Many of them use a variable called surface position, that’s picked up from an underlying vertex shader I think, so if you want to use them as a 2d shader you have to change that to reflect the screen co-ordinates divided by the resolution.
I had fun adapting some of them to my own uses and they taught me a lot about shaders too.
@solarlune yea i did notice the lag, but from observation i have a file curve file with no errors, and no bloom shader. This file ran above 30 fps with 20 curves and solid 60 with close to ten curves. the bloom shader alone drops the fps, but i was hoping it was because i hadnt tuned it yet. can u remove the 2d filter and test it plz? so i can have a true scale of the issue. also i think i have some errors like i said. i think is a simple error, but i have a few different files and i kind get confused with them.
also how did u do it without a shader. i tried get vetex and the way its arrayed seemed different from glVertex. please help, because i am going to run into an issue with collison. i was planning on using the formula of the curve to set up some custom bounds, but thats probably a headache in the making.

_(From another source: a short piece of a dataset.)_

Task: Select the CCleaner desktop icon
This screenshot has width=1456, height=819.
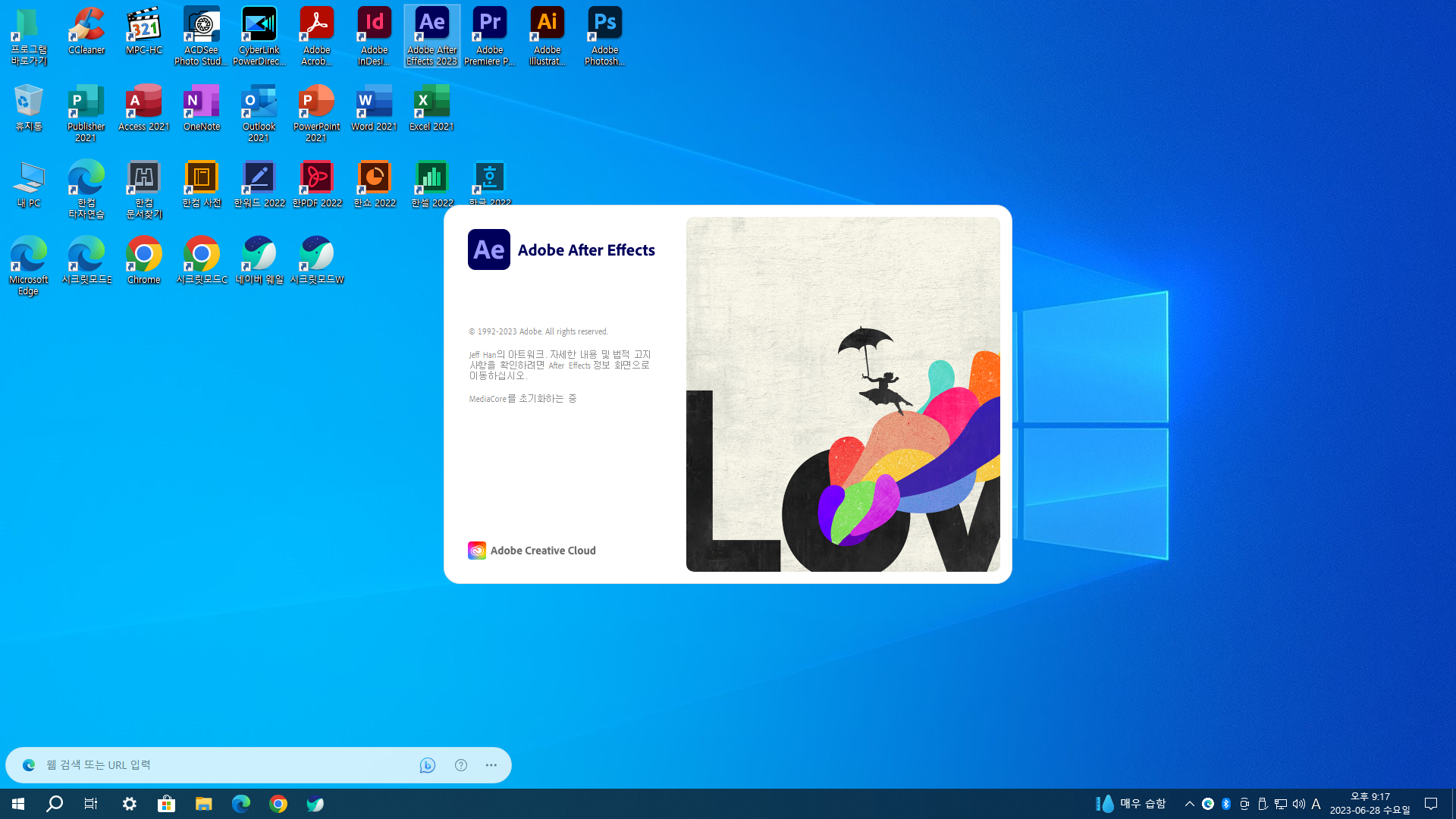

OK, so turning on the bloom filter actually decreases logic usage for some reason. I think you would do well to clean up that blend file and the scripts you’re using for it - it’s not helping you debug or optimize (printing out “Invalid uniform value: time”, for example).
Anyway, the glow isn’t the problem - it’s the curve shader / object. The game runs at 60 FPS, but it’s around 19% logic usage just from the one curve (and perhaps the “Invalid uniform” command line output). So actually, maybe you should clean up the scripts and see if it improves.
Pay attention to the console!
P.S. I committed an example of how I did it without a shader to my repository - just use SVN to get the example blend file and trail.py file to see it work.